Configure /etc/paths

There are inherent dangers in just about everything you do on your machine... it's partly a matter of trust and risk management.

Theoretically, since you've given preference to /usr/local/bin over /usr/bin then any binary in /usr/local/bin is going to have priority. If some malicious software gets installed in /usr/local/bin then you could be in trouble. This includes all the standard build tools (/usr/bin/make, /usr/bin/gcc, /usr/bin/autoconf, any of which could compromise building applications on your machine) and even things like /usr/bin/ssh which could compromise logging into other machines on your network.

Add to that the fact your machine is then configured radically differently from any other machine, and you might not remember that when you switch machines, upgrade, etc.

So, in general, I'd agree with your friend - this is a bad idea, although not fatal. Far better, in my opinion to specify the path to /usr/local/bin/git when you need it, or symlink /usr/local/bin/git to /usr/bin/git if that's your specific need, or even setup a shell alias. Any of these options would let you get what you want (a lazy way to launch git) without potential risks.

By making this change for every process, you run the risk that some maintenance script written for a specific utility gets your substituted utility and fails.

In the same vane, no one should replace a standard utility in it original location with a replacement, again as a maintenance script could fail. Using, as you are, /usr/local/bin is a better idea, or similar location for utilities you want to add.

Generally speaking it is better to modify your own personal $HOME/.bash_profile, than it is to make a global change.

If you need the PATH changed for some GUI app, then you can create a $HOME/.MacOSX/environment.plist file. RCEnvironment from rubicode can be used to create and maintain .MacOSX/environment.plist files.

<http://www.rubicode.com/Software/>

With respect to security, /usr/local/bin before /bin, /usr/bin, /sbin, /usr/sbin is only a risk if you all anyone to add commands and utilities to the /usr/local/bin directory, as those programs could then be a Trojan.

And what about ~/.profile with PATH=/usr/local/bin;$PATH ?

nothing, except you syntax is wrong (should be a : and not a ; ). Also you need an 'export' command. If your syntax was put into place, the ONLY command that would be accessible would be those in /usr/local/bin, and all the standard commands would be unseen by the shell.

export PATH=/usr/local/bin:$PATH

My suggestion (above) was to put this into $HOME/.bash_profile as it is the bash shell specific, however, as long as you do not have a .bash_profile, then bash will read .bash_login, and if you do not have a .bash_login, bash will read .profile

Camelot wrote:
or symlink /usr/local/bin/git to /usr/bin/git

I think this is a bad idea (maybe not so much for git, but in general). The Mac user is not the only one that uses programs, commands, and utilities in the standard directories, and if someone replaces the original program with a substitute, some maintenance task or application that uses that program, command or utility may fail because the substitute does not behave as expected.
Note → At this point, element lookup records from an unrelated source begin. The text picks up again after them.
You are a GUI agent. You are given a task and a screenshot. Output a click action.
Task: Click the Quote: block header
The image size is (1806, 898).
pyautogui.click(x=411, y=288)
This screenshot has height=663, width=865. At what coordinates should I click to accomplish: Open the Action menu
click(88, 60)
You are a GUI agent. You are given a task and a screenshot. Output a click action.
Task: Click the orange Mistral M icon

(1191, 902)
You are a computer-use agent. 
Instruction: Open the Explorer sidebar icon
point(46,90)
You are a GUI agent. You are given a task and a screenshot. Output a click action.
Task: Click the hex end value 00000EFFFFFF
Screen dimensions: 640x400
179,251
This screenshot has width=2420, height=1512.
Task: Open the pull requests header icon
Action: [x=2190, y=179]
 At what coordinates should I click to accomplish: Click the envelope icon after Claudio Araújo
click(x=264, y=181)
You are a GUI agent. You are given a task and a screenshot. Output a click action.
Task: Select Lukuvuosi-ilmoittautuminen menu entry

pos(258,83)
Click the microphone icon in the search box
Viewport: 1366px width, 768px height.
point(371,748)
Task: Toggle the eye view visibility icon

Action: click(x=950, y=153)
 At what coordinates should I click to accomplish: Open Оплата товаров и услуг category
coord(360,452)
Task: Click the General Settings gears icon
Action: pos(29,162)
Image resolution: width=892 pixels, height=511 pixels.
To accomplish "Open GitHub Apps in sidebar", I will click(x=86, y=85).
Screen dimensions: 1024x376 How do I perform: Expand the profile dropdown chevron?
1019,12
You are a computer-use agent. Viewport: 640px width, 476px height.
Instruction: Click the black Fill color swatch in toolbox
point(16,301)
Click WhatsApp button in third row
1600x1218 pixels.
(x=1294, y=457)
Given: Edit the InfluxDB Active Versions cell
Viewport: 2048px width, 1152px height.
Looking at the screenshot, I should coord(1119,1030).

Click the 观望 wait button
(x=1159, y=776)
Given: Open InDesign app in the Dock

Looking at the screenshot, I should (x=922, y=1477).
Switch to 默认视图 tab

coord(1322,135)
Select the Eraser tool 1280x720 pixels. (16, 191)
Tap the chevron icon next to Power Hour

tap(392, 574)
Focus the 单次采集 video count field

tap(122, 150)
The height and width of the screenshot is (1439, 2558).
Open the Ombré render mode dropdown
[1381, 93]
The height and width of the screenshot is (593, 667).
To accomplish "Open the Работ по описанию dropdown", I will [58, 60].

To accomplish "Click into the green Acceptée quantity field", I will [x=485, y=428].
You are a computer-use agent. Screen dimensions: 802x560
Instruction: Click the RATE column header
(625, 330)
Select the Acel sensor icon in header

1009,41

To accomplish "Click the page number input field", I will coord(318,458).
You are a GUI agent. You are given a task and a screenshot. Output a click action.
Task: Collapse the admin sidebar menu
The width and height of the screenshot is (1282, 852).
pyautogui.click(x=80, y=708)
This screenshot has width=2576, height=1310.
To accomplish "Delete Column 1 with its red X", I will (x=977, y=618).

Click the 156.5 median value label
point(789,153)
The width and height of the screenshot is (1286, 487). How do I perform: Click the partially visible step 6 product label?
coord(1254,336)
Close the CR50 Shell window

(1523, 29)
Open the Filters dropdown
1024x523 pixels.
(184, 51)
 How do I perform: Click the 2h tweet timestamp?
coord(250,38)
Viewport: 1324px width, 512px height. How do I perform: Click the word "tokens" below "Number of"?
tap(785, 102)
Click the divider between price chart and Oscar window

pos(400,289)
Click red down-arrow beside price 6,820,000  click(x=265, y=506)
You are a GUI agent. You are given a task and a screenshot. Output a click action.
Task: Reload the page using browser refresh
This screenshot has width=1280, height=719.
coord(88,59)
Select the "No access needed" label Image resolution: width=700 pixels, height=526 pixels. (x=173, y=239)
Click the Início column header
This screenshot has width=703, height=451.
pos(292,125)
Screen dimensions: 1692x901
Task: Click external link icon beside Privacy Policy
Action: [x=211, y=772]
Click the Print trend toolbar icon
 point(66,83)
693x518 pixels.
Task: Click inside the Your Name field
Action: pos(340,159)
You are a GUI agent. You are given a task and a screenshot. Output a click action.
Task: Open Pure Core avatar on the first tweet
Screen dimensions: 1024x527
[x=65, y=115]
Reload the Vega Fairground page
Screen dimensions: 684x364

Putting stuff in /usr/local/bin (/sw/bin, /opt/local/bin, ...) and then changing your personal PATH is a better idea as that should not affect maintenance tasks.

If a GUI program uses some standard program and the user changed .MacOSX/environment.plist the app could still get burned.

Another consideration is ~/.profile can be read by bash, ksh, or zsh while ~/.bash_profile is specific to bash and the first and only config file read at startup (if it exists).

Well, the current version of zsh will only read .profile if you set emulate sh. With zsh .zshenv will be read by login and interactive shells or .zprofile will be read by login shells.